Pour sa première écluse, celle de descente en Garonne, à Toulouse, dont on posa en grande pompe les premières pierres en novembre 1667, Riquet avait prévu une chute de 4,8 m, ce qui correspond à une hauteur des vantaux d’aval de 7 m environ et une hauteur des bajoyers du sas et de la porte d’aval de 8 m. Au bout de quelque temps, le maître d’œuvre comprit qu’il avait vu trop grand. En 1670, tirant les leçons de ses premières expériences, il avait décidé de limiter la chute de ses écluses à 3,9 m (c’est celle de l’écluse de Négra à Montesquieu-Lauragais, qui est la plus forte du canal du Midi), et il adopta, le plus souvent, des valeurs voisines de 2,4 m.
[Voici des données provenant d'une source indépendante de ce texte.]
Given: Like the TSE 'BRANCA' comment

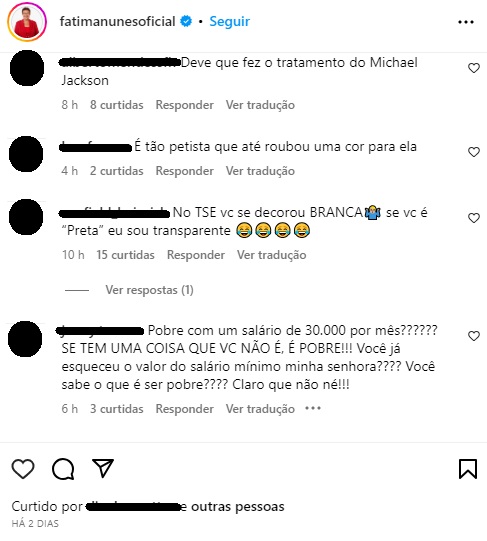Looking at the screenshot, I should coord(474,218).
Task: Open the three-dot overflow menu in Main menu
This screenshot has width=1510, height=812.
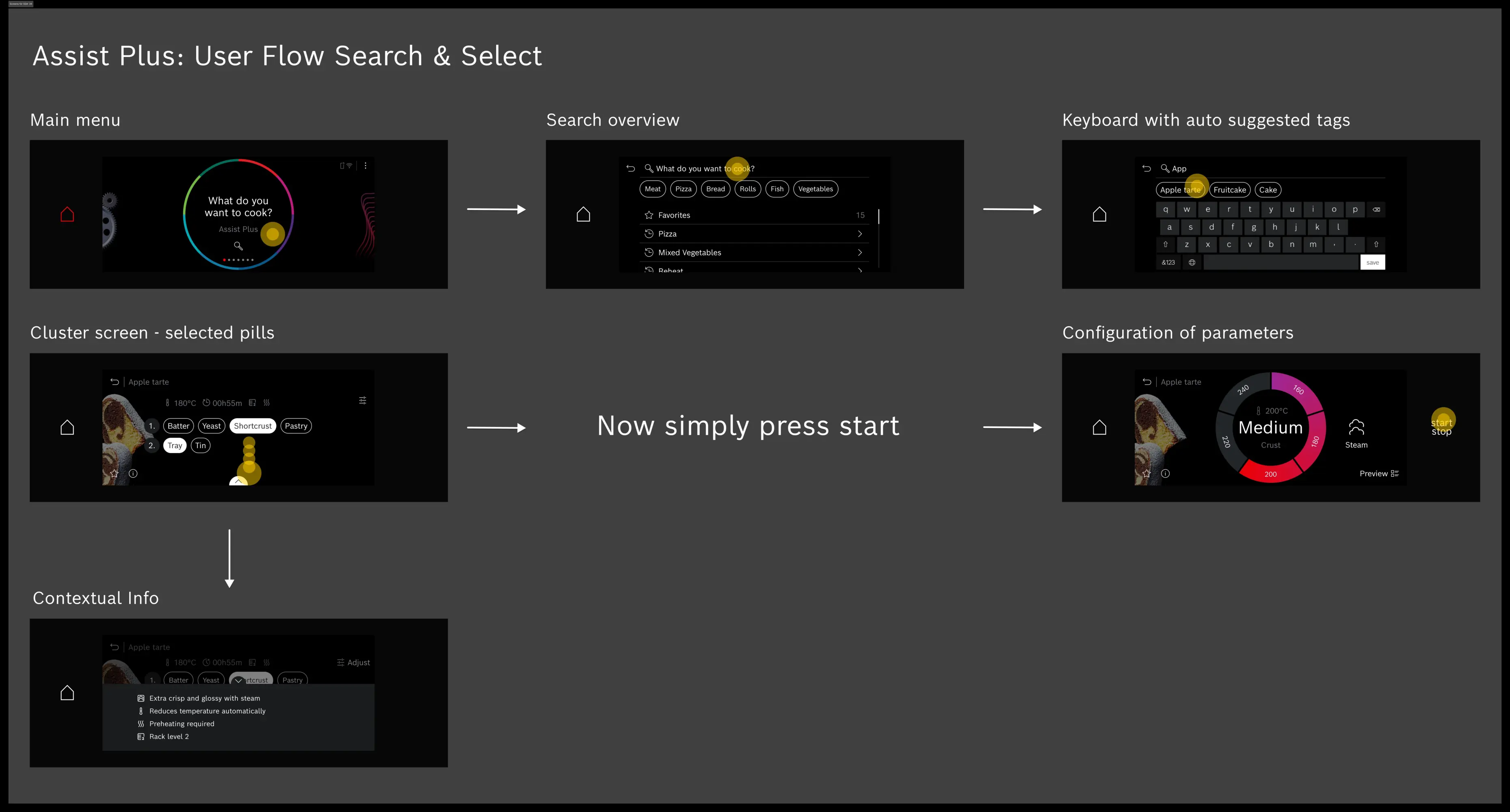Action: pos(365,166)
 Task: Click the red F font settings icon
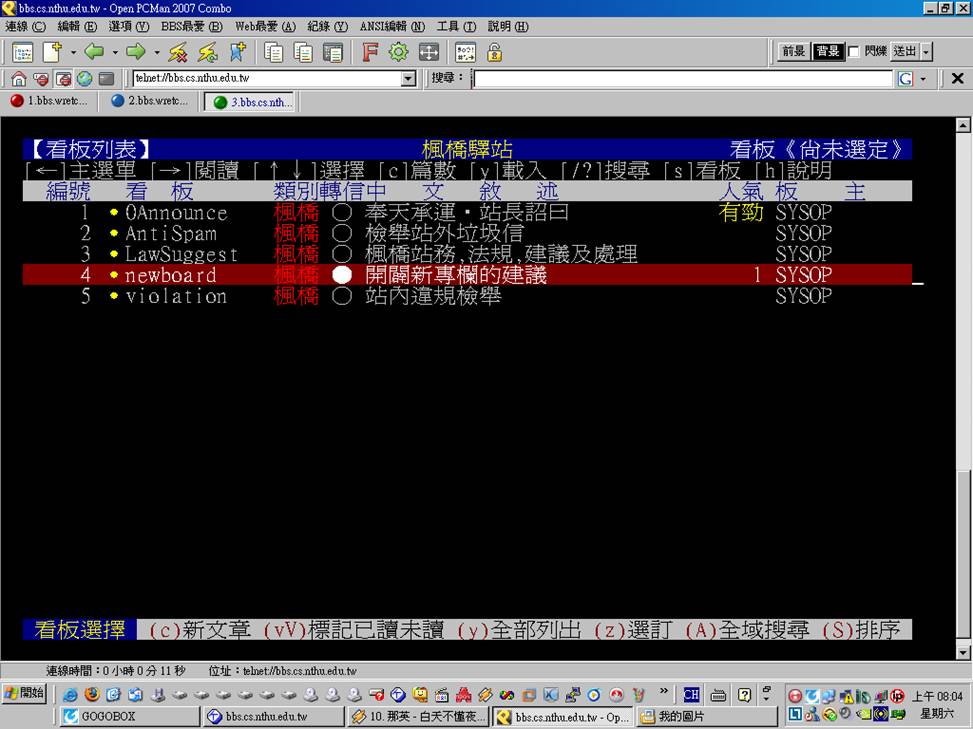point(370,52)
Reconstruisant alors les cinq écluses toulousaines, il en dédoubla trois : celles de Garonne, des Minimes et de Bayard. Il est à remarquer qu’en faisant une écluse double, c’est à dire en accolant deux sas, au lieu de construire deux écluses simples, on économise une porte d’amont. Les parements actuels de l’écluse de Laval datent du XVIIIe siècle.
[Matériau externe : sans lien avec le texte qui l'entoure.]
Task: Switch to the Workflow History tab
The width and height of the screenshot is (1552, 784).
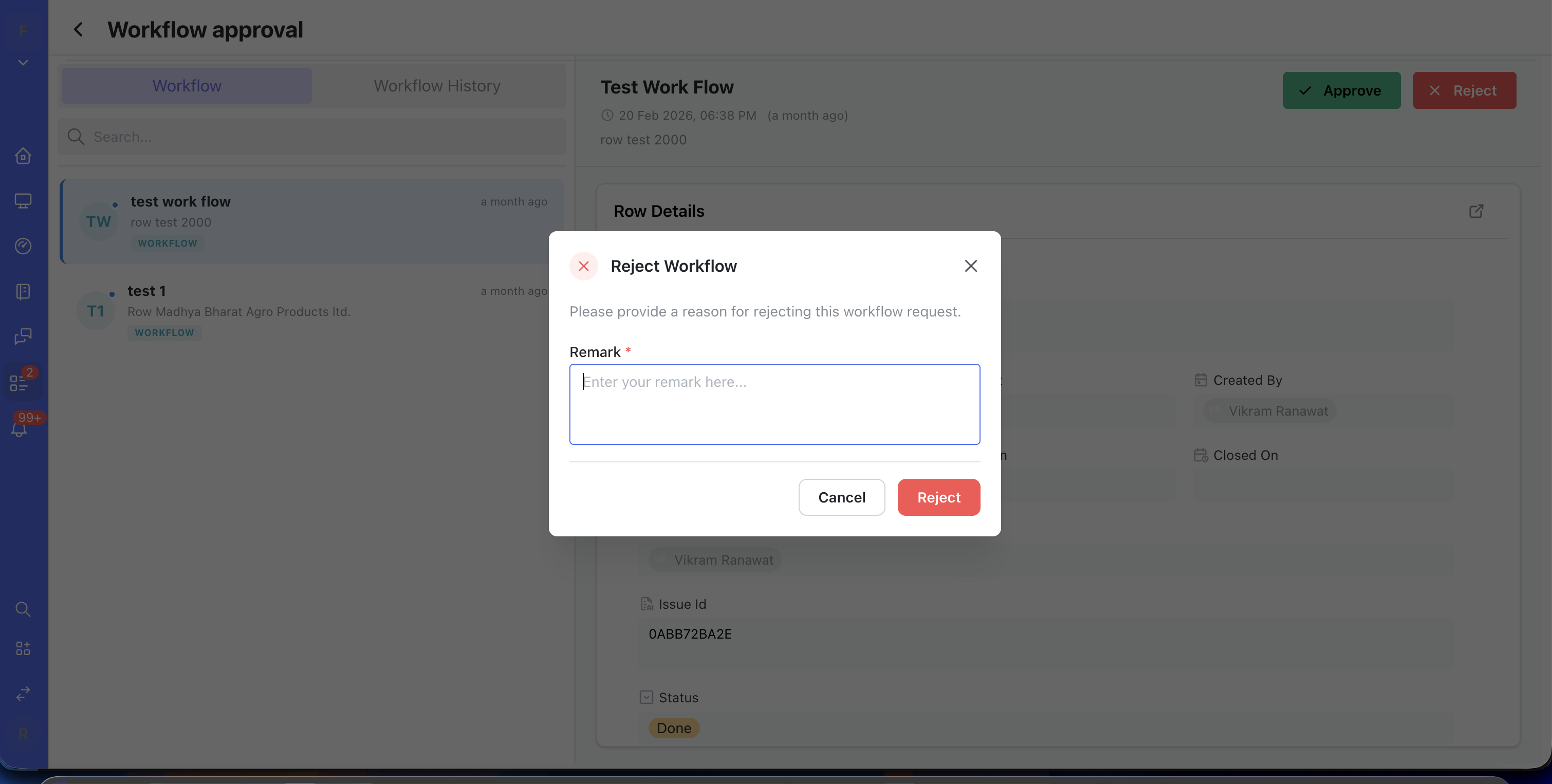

Au XIXe siècle, l’écluse de Laval a été pourvue d’un pont à la suite de la porte d’aval. Il nous permet de rejoindre la route de Gardouch à Ayguesvives, et ainsi de revenir au point de départ. Au passage on peut faire un crochet par le cimetière qui est tout près de l’aqueduc du Gardigeol dont on peut ainsi aller voir la face d’entrée. En 2018, les bateliers du canal du Midi ont édifié dans ce cimetière un émouvant mémorial qui rappelle que pendant trois siècles ils ont été l’âme de cette voie d’eau si chère au cœur des Languedociens.
(1) Si l’on désire voir l’ouvrage sans faire la petite marche à pied que j’indique, on peut y accéder par une petite route qui se détache sur la droite de celle allant de Gardouch à Villefranche peu après être passé sous l’autoroute, et juste après avoir franchi le pont sur l’Hers-mort. On longe ainsi cette rivière, repasse ensuite sous l’autoroute et atteint finalement le canal avant d’arriver aux « voûtes ».